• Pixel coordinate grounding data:

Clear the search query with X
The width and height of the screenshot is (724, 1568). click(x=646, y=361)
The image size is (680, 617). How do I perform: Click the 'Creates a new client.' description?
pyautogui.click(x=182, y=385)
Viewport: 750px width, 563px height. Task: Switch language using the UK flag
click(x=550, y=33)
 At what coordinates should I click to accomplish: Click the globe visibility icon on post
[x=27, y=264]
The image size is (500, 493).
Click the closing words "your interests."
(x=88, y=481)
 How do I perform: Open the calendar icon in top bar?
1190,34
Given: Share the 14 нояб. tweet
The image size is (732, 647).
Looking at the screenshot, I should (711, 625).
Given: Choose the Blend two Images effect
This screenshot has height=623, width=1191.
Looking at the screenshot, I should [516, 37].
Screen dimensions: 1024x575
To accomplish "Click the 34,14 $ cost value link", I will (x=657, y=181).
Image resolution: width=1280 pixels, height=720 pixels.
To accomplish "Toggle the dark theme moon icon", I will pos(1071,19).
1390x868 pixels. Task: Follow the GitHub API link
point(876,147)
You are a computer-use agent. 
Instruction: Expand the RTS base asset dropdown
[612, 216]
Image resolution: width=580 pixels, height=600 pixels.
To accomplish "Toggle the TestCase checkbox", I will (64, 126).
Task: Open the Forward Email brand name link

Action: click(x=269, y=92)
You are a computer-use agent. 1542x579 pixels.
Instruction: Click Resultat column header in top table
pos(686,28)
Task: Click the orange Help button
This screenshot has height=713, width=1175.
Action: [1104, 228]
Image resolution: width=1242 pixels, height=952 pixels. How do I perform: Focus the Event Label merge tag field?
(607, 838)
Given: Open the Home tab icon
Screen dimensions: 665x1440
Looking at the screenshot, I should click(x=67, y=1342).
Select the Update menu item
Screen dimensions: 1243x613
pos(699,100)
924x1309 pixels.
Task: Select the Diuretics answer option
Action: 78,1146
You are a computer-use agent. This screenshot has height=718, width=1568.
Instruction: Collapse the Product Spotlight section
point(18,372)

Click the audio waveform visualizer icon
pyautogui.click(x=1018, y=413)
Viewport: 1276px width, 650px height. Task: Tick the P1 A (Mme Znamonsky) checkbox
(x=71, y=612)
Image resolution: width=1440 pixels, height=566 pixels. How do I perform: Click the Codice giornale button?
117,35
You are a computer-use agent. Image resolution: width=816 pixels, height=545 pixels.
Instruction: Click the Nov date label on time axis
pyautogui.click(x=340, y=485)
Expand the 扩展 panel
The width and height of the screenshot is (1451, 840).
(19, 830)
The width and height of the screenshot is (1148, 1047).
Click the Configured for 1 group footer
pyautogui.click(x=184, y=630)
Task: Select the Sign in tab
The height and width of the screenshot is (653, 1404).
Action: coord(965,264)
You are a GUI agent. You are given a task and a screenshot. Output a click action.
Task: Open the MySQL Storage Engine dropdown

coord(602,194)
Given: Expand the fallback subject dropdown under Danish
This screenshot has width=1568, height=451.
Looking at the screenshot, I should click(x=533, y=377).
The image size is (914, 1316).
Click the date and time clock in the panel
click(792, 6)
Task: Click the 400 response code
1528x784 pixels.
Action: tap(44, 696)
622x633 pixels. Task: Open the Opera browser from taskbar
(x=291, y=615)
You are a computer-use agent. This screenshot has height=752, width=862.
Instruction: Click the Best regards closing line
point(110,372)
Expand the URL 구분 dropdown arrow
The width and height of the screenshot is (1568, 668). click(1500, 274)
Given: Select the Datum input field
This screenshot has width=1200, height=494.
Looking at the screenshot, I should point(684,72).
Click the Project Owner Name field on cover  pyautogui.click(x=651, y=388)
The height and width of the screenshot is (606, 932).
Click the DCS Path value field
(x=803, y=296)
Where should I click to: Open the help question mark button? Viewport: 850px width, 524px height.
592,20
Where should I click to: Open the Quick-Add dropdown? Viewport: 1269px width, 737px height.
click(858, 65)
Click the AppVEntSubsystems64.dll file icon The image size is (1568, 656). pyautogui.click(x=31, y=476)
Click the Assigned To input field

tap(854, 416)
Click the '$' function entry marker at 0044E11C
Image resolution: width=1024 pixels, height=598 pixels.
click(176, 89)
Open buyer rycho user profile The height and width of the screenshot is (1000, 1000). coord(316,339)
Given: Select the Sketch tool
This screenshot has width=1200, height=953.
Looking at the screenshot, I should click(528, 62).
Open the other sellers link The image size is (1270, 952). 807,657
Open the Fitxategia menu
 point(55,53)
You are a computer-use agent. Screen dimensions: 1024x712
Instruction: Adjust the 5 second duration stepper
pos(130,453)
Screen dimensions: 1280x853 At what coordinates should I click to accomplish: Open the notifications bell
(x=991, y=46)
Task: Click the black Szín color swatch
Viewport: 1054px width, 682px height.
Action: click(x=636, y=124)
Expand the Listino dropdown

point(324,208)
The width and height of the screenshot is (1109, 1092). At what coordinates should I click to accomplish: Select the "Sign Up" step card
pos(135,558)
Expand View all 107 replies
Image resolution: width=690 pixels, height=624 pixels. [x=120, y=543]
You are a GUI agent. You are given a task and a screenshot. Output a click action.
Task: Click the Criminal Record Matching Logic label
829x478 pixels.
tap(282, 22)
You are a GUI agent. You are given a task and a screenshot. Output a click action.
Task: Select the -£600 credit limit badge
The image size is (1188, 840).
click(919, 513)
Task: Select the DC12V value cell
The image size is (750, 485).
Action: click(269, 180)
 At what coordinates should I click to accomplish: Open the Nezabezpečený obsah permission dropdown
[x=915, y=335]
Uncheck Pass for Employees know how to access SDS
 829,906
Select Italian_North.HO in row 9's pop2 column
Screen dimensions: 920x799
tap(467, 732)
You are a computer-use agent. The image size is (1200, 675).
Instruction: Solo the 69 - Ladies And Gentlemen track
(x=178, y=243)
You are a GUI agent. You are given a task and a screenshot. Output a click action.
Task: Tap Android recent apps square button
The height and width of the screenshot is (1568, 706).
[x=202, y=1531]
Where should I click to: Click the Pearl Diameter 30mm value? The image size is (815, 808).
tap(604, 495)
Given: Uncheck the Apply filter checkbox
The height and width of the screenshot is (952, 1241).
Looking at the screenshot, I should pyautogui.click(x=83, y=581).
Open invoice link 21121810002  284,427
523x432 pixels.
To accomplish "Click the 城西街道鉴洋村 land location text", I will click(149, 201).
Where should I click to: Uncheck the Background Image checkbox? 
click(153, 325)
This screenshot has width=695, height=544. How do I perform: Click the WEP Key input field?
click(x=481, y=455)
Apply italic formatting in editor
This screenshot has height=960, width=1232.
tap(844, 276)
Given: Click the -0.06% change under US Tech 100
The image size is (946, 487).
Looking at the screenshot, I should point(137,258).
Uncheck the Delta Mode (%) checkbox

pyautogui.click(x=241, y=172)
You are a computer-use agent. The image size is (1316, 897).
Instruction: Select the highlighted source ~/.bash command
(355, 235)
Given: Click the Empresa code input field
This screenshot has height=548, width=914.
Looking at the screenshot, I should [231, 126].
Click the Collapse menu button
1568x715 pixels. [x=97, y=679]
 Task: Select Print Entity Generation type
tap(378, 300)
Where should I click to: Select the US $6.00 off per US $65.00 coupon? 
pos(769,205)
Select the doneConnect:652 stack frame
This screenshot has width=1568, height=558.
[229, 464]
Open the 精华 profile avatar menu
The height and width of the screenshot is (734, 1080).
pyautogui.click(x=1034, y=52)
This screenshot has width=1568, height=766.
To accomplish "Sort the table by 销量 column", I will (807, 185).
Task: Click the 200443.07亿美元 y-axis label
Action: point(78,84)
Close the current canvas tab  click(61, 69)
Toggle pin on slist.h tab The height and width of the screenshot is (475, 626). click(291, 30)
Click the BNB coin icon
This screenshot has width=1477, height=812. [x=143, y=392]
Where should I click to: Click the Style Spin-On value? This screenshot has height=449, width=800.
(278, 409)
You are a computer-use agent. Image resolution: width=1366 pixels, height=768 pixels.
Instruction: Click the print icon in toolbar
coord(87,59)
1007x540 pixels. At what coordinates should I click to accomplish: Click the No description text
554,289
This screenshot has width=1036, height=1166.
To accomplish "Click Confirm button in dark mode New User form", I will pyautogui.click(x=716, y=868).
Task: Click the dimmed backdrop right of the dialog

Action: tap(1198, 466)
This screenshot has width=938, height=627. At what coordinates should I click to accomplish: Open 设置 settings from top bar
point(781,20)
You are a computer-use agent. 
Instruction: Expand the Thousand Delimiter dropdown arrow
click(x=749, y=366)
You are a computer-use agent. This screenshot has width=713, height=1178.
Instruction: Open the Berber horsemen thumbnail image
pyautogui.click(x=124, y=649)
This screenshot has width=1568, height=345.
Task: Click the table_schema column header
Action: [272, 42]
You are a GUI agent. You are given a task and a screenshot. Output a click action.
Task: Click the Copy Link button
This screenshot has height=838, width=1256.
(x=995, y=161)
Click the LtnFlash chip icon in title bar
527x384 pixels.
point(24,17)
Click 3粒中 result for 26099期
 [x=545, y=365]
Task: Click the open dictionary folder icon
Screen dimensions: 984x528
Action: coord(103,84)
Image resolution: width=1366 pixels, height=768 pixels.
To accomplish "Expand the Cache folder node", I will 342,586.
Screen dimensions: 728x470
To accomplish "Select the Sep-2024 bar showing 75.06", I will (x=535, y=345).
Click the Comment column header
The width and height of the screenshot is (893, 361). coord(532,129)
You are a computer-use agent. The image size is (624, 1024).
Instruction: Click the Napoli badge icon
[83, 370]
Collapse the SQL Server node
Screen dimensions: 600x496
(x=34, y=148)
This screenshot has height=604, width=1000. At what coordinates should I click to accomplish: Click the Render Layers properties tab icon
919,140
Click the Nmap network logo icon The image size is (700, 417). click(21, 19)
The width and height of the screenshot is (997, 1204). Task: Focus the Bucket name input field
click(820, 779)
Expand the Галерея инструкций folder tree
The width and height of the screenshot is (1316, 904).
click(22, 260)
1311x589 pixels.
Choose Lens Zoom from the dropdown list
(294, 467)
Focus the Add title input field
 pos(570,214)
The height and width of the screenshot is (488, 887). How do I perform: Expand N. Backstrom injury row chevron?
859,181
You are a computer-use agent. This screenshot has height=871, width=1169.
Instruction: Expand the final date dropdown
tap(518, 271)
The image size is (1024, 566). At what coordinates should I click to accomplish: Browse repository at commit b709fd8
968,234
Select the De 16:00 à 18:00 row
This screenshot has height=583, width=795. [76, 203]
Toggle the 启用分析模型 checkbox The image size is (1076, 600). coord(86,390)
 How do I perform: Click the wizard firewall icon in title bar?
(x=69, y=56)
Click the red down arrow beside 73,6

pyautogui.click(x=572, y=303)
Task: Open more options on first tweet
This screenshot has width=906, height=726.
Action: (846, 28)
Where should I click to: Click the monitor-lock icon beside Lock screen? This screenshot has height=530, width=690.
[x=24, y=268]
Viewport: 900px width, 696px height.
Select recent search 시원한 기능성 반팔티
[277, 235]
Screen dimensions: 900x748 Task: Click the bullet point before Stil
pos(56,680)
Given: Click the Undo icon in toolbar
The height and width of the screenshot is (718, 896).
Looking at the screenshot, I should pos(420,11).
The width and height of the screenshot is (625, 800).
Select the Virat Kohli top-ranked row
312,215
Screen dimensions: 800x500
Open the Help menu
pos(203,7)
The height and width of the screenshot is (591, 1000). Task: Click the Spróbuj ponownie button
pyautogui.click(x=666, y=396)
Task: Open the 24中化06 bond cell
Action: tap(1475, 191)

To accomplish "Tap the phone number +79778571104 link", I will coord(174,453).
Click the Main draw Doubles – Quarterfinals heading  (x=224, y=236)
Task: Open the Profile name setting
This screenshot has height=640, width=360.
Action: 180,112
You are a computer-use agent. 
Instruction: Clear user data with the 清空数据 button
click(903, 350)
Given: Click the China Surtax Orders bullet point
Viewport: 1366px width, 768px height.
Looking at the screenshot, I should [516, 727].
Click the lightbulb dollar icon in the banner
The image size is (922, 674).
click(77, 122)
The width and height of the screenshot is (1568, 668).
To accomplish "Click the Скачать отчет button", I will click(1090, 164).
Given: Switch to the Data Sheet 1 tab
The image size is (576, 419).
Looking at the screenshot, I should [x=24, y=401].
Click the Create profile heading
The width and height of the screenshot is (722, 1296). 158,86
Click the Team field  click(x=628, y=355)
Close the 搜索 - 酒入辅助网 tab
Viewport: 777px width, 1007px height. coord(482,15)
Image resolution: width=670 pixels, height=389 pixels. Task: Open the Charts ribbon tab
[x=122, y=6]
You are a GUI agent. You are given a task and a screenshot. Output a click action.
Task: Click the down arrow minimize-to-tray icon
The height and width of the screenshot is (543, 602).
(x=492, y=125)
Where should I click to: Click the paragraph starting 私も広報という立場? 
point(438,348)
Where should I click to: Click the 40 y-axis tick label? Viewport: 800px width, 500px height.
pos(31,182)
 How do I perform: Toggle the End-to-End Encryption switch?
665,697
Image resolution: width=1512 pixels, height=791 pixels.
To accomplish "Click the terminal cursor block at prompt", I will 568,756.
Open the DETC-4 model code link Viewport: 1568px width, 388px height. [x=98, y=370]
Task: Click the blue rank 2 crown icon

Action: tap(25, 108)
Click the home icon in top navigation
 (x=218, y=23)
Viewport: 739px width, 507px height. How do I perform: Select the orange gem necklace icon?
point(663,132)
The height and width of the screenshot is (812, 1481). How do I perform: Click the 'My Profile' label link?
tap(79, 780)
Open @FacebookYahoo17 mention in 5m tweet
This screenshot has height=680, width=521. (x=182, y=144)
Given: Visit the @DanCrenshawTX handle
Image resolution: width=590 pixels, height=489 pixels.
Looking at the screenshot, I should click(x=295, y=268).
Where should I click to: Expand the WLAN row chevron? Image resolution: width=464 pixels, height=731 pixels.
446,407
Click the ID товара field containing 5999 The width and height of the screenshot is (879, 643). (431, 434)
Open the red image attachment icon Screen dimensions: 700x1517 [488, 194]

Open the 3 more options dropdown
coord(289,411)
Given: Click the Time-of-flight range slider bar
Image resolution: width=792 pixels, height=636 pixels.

• Exercise description: Make a copy of each line in the records that has the word "code".

• Written answer:
Task: Click the 400 response code
Given: Click the Empresa code input field
Open the DETC-4 model code link Viewport: 1568px width, 388px height. [x=98, y=370]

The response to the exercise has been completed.